**Task brief**
Print every one of the following entries, copying each line verbatim.

** begin Supplied material **

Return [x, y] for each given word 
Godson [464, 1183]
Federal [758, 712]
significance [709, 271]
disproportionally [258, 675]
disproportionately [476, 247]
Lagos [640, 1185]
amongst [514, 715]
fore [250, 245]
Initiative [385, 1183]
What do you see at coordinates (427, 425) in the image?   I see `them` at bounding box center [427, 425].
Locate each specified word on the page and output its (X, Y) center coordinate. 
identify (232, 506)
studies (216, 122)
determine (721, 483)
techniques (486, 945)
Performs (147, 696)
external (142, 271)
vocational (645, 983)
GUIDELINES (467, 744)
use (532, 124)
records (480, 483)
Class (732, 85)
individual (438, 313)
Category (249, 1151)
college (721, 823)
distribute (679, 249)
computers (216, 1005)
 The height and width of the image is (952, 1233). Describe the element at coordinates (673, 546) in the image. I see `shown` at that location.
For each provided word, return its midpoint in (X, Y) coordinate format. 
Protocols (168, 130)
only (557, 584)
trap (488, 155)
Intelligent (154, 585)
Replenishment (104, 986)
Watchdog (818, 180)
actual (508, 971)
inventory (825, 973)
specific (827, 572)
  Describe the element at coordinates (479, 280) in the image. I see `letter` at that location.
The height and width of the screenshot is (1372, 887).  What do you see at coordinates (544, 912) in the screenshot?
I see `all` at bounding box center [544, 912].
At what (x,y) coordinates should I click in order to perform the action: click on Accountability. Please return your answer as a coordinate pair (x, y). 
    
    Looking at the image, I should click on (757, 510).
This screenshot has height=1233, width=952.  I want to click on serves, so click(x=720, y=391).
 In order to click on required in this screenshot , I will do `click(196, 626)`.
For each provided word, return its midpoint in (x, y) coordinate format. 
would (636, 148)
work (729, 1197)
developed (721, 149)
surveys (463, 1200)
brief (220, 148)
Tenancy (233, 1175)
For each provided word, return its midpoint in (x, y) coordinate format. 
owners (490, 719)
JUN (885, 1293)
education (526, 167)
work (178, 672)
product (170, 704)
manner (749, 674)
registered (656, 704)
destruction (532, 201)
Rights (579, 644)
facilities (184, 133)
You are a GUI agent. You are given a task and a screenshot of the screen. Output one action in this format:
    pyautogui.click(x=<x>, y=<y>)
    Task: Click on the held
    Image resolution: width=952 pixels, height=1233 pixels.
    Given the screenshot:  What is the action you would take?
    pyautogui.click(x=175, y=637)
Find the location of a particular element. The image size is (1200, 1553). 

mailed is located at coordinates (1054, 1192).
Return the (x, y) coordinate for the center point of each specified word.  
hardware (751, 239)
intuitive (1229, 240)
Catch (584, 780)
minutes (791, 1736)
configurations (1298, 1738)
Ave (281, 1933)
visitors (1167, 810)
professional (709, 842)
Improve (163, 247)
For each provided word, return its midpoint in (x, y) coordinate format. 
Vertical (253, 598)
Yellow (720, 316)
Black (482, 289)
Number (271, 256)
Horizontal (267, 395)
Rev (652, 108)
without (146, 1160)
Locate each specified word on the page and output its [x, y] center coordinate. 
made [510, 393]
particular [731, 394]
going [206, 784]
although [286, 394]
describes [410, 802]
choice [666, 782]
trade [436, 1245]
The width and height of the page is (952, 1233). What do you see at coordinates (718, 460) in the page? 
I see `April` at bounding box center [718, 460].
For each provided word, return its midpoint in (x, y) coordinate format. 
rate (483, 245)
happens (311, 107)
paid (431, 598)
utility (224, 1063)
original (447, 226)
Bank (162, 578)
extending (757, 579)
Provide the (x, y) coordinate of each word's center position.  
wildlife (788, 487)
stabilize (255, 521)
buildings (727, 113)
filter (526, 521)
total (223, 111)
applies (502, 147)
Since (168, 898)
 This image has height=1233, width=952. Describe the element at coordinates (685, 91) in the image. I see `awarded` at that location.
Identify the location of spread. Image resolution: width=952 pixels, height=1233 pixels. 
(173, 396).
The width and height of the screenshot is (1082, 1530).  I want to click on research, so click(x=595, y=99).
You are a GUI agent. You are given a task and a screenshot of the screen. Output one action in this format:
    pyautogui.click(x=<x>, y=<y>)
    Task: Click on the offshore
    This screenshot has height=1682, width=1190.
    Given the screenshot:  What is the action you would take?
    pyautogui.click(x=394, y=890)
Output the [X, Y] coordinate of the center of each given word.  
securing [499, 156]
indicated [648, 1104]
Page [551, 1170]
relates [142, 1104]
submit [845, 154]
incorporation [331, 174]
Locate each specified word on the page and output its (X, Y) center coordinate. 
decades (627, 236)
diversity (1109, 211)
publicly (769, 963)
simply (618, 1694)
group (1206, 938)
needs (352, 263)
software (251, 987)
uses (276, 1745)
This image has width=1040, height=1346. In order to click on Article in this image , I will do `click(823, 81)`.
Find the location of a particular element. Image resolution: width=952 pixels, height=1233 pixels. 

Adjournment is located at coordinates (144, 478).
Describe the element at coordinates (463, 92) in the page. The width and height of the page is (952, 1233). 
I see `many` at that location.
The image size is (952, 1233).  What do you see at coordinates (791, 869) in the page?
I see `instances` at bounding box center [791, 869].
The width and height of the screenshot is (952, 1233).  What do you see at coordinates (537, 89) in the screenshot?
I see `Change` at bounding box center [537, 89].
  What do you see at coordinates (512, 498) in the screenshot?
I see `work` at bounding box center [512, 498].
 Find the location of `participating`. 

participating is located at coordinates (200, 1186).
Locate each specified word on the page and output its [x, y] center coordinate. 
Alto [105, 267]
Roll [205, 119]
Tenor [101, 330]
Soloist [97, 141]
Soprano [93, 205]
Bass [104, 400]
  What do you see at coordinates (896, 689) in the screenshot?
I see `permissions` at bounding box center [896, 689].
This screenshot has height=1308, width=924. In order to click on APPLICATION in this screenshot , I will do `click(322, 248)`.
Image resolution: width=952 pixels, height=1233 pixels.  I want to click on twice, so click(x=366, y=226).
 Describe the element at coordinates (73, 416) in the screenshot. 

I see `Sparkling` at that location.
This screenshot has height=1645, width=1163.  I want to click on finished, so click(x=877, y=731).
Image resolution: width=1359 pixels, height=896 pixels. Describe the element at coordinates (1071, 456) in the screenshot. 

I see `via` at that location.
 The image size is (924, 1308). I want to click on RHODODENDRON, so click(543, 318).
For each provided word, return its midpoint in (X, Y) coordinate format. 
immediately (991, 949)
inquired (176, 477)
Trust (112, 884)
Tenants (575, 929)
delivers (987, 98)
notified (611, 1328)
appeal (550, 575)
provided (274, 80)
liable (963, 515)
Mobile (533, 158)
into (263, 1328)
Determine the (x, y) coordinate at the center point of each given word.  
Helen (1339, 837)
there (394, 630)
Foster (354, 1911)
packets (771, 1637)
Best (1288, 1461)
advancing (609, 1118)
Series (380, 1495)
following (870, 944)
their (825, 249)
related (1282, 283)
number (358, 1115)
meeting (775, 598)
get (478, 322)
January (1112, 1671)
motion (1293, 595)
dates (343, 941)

** end Supplied material **

**Solution below**
Return [x, y] for each given word 
Godson [464, 1183]
Federal [758, 712]
significance [709, 271]
disproportionally [258, 675]
disproportionately [476, 247]
Lagos [640, 1185]
amongst [514, 715]
fore [250, 245]
Initiative [385, 1183]
What do you see at coordinates (427, 425) in the image?   I see `them` at bounding box center [427, 425].
Locate each specified word on the page and output its (X, Y) center coordinate. 
identify (232, 506)
studies (216, 122)
determine (721, 483)
techniques (486, 945)
Performs (147, 696)
external (142, 271)
vocational (645, 983)
GUIDELINES (467, 744)
use (532, 124)
records (480, 483)
Class (732, 85)
individual (438, 313)
Category (249, 1151)
college (721, 823)
distribute (679, 249)
computers (216, 1005)
 The height and width of the image is (952, 1233). Describe the element at coordinates (673, 546) in the image. I see `shown` at that location.
For each provided word, return its midpoint in (X, Y) coordinate format. 
Protocols (168, 130)
only (557, 584)
trap (488, 155)
Intelligent (154, 585)
Replenishment (104, 986)
Watchdog (818, 180)
actual (508, 971)
inventory (825, 973)
specific (827, 572)
  Describe the element at coordinates (479, 280) in the image. I see `letter` at that location.
The height and width of the screenshot is (1372, 887).  What do you see at coordinates (544, 912) in the screenshot?
I see `all` at bounding box center [544, 912].
At what (x,y) coordinates should I click in order to perform the action: click on Accountability. Please return your answer as a coordinate pair (x, y). 
    
    Looking at the image, I should click on (757, 510).
This screenshot has height=1233, width=952.  I want to click on serves, so click(x=720, y=391).
 In order to click on required in this screenshot , I will do `click(196, 626)`.
For each provided word, return its midpoint in (x, y) coordinate format. 
would (636, 148)
work (729, 1197)
developed (721, 149)
surveys (463, 1200)
brief (220, 148)
Tenancy (233, 1175)
For each provided word, return its midpoint in (x, y) coordinate format. 
owners (490, 719)
JUN (885, 1293)
education (526, 167)
work (178, 672)
product (170, 704)
manner (749, 674)
registered (656, 704)
destruction (532, 201)
Rights (579, 644)
facilities (184, 133)
You are a GUI agent. You are given a task and a screenshot of the screen. Output one action in this format:
    pyautogui.click(x=<x>, y=<y>)
    Task: Click on the held
    Image resolution: width=952 pixels, height=1233 pixels.
    Given the screenshot:  What is the action you would take?
    pyautogui.click(x=175, y=637)
Find the location of a particular element. The image size is (1200, 1553). 

mailed is located at coordinates (1054, 1192).
Return the (x, y) coordinate for the center point of each specified word.  
hardware (751, 239)
intuitive (1229, 240)
Catch (584, 780)
minutes (791, 1736)
configurations (1298, 1738)
Ave (281, 1933)
visitors (1167, 810)
professional (709, 842)
Improve (163, 247)
For each provided word, return its midpoint in (x, y) coordinate format. 
Vertical (253, 598)
Yellow (720, 316)
Black (482, 289)
Number (271, 256)
Horizontal (267, 395)
Rev (652, 108)
without (146, 1160)
Locate each specified word on the page and output its [x, y] center coordinate. 
made [510, 393]
particular [731, 394]
going [206, 784]
although [286, 394]
describes [410, 802]
choice [666, 782]
trade [436, 1245]
The width and height of the page is (952, 1233). What do you see at coordinates (718, 460) in the page? 
I see `April` at bounding box center [718, 460].
For each provided word, return its midpoint in (x, y) coordinate format. 
rate (483, 245)
happens (311, 107)
paid (431, 598)
utility (224, 1063)
original (447, 226)
Bank (162, 578)
extending (757, 579)
Provide the (x, y) coordinate of each word's center position.  
wildlife (788, 487)
stabilize (255, 521)
buildings (727, 113)
filter (526, 521)
total (223, 111)
applies (502, 147)
Since (168, 898)
 This image has height=1233, width=952. Describe the element at coordinates (685, 91) in the image. I see `awarded` at that location.
Identify the location of spread. Image resolution: width=952 pixels, height=1233 pixels. 
(173, 396).
The width and height of the screenshot is (1082, 1530).  I want to click on research, so click(x=595, y=99).
You are a GUI agent. You are given a task and a screenshot of the screen. Output one action in this format:
    pyautogui.click(x=<x>, y=<y>)
    Task: Click on the offshore
    This screenshot has height=1682, width=1190.
    Given the screenshot:  What is the action you would take?
    pyautogui.click(x=394, y=890)
Output the [X, Y] coordinate of the center of each given word.  
securing [499, 156]
indicated [648, 1104]
Page [551, 1170]
relates [142, 1104]
submit [845, 154]
incorporation [331, 174]
Locate each specified word on the page and output its (X, Y) center coordinate. 
decades (627, 236)
diversity (1109, 211)
publicly (769, 963)
simply (618, 1694)
group (1206, 938)
needs (352, 263)
software (251, 987)
uses (276, 1745)
This image has width=1040, height=1346. In order to click on Article in this image , I will do `click(823, 81)`.
Find the location of a particular element. Image resolution: width=952 pixels, height=1233 pixels. 

Adjournment is located at coordinates (144, 478).
Describe the element at coordinates (463, 92) in the page. The width and height of the page is (952, 1233). 
I see `many` at that location.
The image size is (952, 1233).  What do you see at coordinates (791, 869) in the page?
I see `instances` at bounding box center [791, 869].
The width and height of the screenshot is (952, 1233).  What do you see at coordinates (537, 89) in the screenshot?
I see `Change` at bounding box center [537, 89].
  What do you see at coordinates (512, 498) in the screenshot?
I see `work` at bounding box center [512, 498].
 Find the location of `participating`. 

participating is located at coordinates (200, 1186).
Locate each specified word on the page and output its [x, y] center coordinate. 
Alto [105, 267]
Roll [205, 119]
Tenor [101, 330]
Soloist [97, 141]
Soprano [93, 205]
Bass [104, 400]
  What do you see at coordinates (896, 689) in the screenshot?
I see `permissions` at bounding box center [896, 689].
This screenshot has height=1308, width=924. In order to click on APPLICATION in this screenshot , I will do `click(322, 248)`.
Image resolution: width=952 pixels, height=1233 pixels.  I want to click on twice, so click(x=366, y=226).
 Describe the element at coordinates (73, 416) in the screenshot. 

I see `Sparkling` at that location.
This screenshot has height=1645, width=1163.  I want to click on finished, so click(x=877, y=731).
Image resolution: width=1359 pixels, height=896 pixels. Describe the element at coordinates (1071, 456) in the screenshot. 

I see `via` at that location.
 The image size is (924, 1308). I want to click on RHODODENDRON, so click(543, 318).
For each provided word, return its midpoint in (X, Y) coordinate format. 
immediately (991, 949)
inquired (176, 477)
Trust (112, 884)
Tenants (575, 929)
delivers (987, 98)
notified (611, 1328)
appeal (550, 575)
provided (274, 80)
liable (963, 515)
Mobile (533, 158)
into (263, 1328)
Determine the (x, y) coordinate at the center point of each given word.  
Helen (1339, 837)
there (394, 630)
Foster (354, 1911)
packets (771, 1637)
Best (1288, 1461)
advancing (609, 1118)
Series (380, 1495)
following (870, 944)
their (825, 249)
related (1282, 283)
number (358, 1115)
meeting (775, 598)
get (478, 322)
January (1112, 1671)
motion (1293, 595)
dates (343, 941)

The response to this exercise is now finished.